Through analysis of the lncRNA and circRNA ceRNA networks, it was revealed that hsa-miR-185-5p, hsa-miR-486-5p, hsa-miR-196b-5p, hsa-miR-382-5p and hsa-miR-324-5p were included in both; therefore, a lncRNA/circRNA-miRNA-mRNA integrated network was also established (Fig. 6), in which hsa-miR-185-5p-TGFB1-associated ceRNA axes may be particularly important because TGFB1 was enriched in most of the KEGG pathways for this network (Table V).

IDD pathway-related ceRNA network

Using ‘intervertebral disc degeneration’ as the key search term, 30 KEGG pathways were screened from the CTD database; four pathways were overlapped with those enriched for genes in the integrated ceRNA network, including ‘TGF-beta signaling pathway’, ‘FoxO signaling pathway’, ‘Endocytosis’ and ‘Cell cycle’. The pathway-related genes were extracted to construct the IDD pathway-related ceRNA network (Fig. 7), in which the hsa_circRNA_102348/MALAT1-hsa-miR-185-5p-TGFB1 ceRNA axes were contained.

Discussion

The present study identified FOS, MAPK1, HIF1A and TGFB1 as crucial genes in IDD, as determined by topological feature analysis of genes in a PPI network and module screening.

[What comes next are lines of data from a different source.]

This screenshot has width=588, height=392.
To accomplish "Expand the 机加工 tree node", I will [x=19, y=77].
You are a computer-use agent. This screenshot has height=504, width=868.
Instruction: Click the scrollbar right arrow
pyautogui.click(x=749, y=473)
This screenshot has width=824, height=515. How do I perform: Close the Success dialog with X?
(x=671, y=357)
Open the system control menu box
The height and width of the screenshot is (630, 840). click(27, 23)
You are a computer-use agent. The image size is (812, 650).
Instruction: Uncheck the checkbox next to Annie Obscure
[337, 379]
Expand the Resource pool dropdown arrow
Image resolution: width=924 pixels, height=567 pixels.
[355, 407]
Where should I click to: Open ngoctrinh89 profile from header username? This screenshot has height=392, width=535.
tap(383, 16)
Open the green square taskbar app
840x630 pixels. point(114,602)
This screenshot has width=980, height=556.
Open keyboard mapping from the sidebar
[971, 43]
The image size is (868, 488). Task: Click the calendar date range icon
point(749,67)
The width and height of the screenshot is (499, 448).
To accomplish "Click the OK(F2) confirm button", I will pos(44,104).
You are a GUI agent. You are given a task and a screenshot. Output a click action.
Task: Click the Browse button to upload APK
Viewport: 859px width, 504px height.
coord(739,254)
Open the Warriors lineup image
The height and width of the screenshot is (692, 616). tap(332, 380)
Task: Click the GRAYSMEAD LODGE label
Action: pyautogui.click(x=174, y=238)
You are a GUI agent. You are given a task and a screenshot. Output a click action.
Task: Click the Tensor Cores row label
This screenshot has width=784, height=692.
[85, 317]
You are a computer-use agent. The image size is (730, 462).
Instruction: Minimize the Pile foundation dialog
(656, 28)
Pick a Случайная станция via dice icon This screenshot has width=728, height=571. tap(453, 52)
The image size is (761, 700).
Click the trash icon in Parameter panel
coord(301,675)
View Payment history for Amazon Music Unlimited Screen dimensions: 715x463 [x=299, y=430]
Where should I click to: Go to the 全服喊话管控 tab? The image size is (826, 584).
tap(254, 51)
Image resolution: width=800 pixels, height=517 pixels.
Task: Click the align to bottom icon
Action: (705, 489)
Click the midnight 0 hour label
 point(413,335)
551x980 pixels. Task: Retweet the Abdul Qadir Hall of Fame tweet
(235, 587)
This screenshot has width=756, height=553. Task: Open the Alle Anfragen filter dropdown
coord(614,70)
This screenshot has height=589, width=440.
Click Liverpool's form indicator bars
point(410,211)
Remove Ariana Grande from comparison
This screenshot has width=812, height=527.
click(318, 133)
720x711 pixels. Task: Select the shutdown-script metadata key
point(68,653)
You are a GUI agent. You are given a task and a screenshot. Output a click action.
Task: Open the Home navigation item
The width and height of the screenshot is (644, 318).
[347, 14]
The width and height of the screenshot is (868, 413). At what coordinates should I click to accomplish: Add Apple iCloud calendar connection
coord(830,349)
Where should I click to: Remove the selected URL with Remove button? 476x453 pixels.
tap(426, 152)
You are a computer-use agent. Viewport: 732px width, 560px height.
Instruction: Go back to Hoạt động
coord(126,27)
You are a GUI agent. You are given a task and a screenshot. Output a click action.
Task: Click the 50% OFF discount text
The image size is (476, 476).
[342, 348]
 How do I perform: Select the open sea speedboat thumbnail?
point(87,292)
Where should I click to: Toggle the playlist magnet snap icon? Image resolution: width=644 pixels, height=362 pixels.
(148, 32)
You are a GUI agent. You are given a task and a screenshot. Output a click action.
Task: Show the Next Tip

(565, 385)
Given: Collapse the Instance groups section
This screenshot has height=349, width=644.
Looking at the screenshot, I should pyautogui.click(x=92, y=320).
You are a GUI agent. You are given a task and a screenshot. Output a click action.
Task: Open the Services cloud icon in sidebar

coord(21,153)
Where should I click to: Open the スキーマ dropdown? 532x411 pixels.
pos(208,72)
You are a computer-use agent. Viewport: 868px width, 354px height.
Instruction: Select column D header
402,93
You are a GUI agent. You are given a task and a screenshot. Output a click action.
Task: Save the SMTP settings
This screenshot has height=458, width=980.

Subsequently, by constructing a ceRNA network, it was suggested that the upregulated lncRNA MALAT1 may be particularly important for IDD, as it may function as a ceRNA for downregulating hsa-miR-155-5p, hsa-miR-185-5p and hsa-miR-519d-3p expression, thus leading to the upregulation of FOS, TGFB1, HIF1A and MAPK1, respectively. In addition, upregulated hsa_circRNA_102348, hsa_circRNA_102399 and hsa_circRNA_100086 may function as ceRNAs to block the inhibitory effects of hsa-miR-185-5p, hsa-miR-302a-3p and hsa-miR-509-3p on the expression levels of TGFB1/FOS, HIF1A and MAPK1, respectively. MAPK1 and FOS may be involved in IDD by influencing the MAPK pathway, thus affecting inflammatory pathways. KEGG analysis suggested that TGFB1 participated in IDD by affecting ‘TGF-beta signaling pathway’, ‘Cell cycle’ and ‘Cytokine-cytokine interaction’, whereas HIF1A may be associated with ‘mTOR signaling pathway’.

It has been reported that TGFB promotes NP cell proliferation and stimulates ECM synthesis (11). Therefore, overexpression of TGFB may have the potential to inhibit IDD and exert therapeutic effects; this has been demonstrated in several in vivo studies (29,30). Further studies have indicated that TGFB exerts anabolic effects on intervertebral discs by antagonizing inflammation (31,32). Furthermore, Zhang et al (33) reported that the expression levels of TGFB1 and C-C motif chemokine ligand (CCL)3/4 are elevated in degenerative NP tissue. TGFB1 treatment significantly inhibits CCL4 expression and prevents pain development in a rat model of IDD; this effect is dependent on the extracellular signal-regulated kinase 1/2 (ERK1/2) signaling pathway. Yang et al (34,35) observed that the inflammatory cytokine tumor necrosis factor (TNF)-α induces high expression of syndecan-4 in NP cells, which is required for MMP3 activation to trigger the progression of IDD. TGFB1 suppresses TNF-α-mediated upregulation of syndecan-4 and MMP3 via ERK1/2 signaling pathways. In the present study, TGFB1 was significantly upregulated in patients with IDD compared with in control individuals. This may be representative of the inflammatory activity present in IDD, and TGFB1 expression may be increased as an inflammatory stress response to antagonize inflammation (36); this was also indirectly reflected by the lower expression of several TGFB1-associated inflammatory genes, including C-X-C motif chemokine ligand (CXCL)1 and CXCL2 in this study. However, to the best of our knowledge, the regulatory mechanisms of TGFB1 in IDD have not been explored.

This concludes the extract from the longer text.